[Target position records]
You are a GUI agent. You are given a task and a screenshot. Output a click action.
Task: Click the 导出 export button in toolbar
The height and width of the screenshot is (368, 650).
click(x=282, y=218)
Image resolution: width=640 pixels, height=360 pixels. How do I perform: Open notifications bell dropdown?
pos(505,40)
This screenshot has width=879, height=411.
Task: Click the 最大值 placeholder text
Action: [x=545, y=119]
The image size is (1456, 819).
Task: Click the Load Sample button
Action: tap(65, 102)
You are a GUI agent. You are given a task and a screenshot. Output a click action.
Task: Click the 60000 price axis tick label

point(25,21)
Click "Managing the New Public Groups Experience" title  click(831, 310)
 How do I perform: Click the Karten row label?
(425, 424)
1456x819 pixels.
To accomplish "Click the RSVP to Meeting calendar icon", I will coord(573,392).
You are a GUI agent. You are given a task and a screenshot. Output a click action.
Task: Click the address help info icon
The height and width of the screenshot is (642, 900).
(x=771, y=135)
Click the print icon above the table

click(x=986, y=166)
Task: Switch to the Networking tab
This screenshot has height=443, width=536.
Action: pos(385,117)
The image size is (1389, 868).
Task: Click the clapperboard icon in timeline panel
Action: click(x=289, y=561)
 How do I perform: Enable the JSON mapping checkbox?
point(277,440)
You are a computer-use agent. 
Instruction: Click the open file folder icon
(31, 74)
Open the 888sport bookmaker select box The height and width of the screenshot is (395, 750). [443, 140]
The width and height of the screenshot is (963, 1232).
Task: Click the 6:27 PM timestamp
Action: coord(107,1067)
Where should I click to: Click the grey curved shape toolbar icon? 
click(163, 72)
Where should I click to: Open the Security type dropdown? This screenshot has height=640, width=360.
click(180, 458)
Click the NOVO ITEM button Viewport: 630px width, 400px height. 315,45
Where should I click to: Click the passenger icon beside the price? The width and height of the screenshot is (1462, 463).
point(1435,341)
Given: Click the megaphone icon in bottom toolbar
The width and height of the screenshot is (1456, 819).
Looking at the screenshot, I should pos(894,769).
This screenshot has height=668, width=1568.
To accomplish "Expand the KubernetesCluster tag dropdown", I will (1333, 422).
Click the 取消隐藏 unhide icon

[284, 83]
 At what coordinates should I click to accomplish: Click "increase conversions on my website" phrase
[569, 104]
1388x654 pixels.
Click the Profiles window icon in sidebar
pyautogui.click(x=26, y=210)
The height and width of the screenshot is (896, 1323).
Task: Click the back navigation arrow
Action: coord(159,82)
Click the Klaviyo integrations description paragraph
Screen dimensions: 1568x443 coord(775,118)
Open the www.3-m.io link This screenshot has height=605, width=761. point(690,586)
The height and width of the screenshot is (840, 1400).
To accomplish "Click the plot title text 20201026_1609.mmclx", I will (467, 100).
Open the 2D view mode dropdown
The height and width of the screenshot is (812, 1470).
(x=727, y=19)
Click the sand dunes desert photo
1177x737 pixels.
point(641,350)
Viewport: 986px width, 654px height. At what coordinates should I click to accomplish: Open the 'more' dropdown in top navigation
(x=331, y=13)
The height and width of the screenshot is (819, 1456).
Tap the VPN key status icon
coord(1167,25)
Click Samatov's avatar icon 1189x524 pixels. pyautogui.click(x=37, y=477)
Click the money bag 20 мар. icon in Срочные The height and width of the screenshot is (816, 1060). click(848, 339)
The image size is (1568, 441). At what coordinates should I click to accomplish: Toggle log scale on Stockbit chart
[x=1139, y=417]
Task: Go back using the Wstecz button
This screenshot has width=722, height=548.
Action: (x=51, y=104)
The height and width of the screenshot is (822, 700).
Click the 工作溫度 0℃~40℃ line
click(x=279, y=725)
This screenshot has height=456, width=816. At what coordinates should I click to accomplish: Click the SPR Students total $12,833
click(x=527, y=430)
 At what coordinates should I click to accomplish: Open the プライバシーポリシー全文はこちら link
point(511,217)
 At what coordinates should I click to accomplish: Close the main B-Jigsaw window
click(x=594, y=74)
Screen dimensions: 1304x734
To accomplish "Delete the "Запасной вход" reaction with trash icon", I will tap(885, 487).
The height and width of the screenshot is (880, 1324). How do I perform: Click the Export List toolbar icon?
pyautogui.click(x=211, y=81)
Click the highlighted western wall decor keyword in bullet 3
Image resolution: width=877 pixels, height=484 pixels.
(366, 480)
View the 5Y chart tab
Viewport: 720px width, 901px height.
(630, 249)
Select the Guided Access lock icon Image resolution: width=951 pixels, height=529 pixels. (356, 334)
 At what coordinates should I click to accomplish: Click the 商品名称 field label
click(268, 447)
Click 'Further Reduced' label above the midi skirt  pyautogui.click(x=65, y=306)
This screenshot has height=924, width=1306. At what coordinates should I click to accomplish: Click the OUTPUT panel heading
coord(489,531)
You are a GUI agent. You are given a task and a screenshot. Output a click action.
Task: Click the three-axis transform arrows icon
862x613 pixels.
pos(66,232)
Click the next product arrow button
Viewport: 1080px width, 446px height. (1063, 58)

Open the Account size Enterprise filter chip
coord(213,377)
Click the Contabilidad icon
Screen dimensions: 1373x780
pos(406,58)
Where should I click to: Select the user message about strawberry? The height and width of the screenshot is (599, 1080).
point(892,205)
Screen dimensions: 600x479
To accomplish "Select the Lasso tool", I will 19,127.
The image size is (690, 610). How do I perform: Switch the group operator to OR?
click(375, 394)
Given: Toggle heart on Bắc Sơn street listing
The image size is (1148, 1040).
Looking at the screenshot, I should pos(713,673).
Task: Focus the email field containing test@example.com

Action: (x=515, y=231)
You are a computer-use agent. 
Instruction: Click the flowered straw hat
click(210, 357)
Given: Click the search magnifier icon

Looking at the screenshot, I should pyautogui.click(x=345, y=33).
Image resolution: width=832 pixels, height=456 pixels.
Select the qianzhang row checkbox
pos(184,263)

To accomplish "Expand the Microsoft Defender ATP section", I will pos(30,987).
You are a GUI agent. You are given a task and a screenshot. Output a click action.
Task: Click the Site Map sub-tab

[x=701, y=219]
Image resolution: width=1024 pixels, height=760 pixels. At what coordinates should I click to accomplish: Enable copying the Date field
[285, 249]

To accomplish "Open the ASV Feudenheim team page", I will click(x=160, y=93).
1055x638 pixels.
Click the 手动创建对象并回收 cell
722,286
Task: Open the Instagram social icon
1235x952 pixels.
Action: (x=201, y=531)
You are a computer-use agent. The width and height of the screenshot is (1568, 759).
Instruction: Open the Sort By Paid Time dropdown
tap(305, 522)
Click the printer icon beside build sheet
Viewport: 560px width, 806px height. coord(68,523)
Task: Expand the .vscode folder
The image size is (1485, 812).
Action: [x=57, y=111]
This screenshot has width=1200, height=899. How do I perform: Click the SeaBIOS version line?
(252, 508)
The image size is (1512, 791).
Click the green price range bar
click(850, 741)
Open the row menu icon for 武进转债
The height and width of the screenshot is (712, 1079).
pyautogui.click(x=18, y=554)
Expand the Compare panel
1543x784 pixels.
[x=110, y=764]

- Work required:
Can you format the data as a JSON list of strings, with one string per line and no blank lines, covering only everything from the line containing "At what coordinates should I click to accomplish: Close" down to the line containing "coord(489,531)", both of those lines included?

- Response:
[
  " At what coordinates should I click to accomplish: Close the main B-Jigsaw window",
  "click(x=594, y=74)",
  "Screen dimensions: 1304x734",
  "To accomplish \"Delete the \"Запасной вход\" reaction with trash icon\", I will tap(885, 487).",
  "The height and width of the screenshot is (880, 1324). How do I perform: Click the Export List toolbar icon?",
  "pyautogui.click(x=211, y=81)",
  "Click the highlighted western wall decor keyword in bullet 3",
  "Image resolution: width=877 pixels, height=484 pixels.",
  "(366, 480)",
  "View the 5Y chart tab",
  "Viewport: 720px width, 901px height.",
  "(630, 249)",
  "Select the Guided Access lock icon Image resolution: width=951 pixels, height=529 pixels. (356, 334)",
  " At what coordinates should I click to accomplish: Click the 商品名称 field label",
  "click(268, 447)",
  "Click 'Further Reduced' label above the midi skirt  pyautogui.click(x=65, y=306)",
  "This screenshot has height=924, width=1306. At what coordinates should I click to accomplish: Click the OUTPUT panel heading",
  "coord(489,531)"
]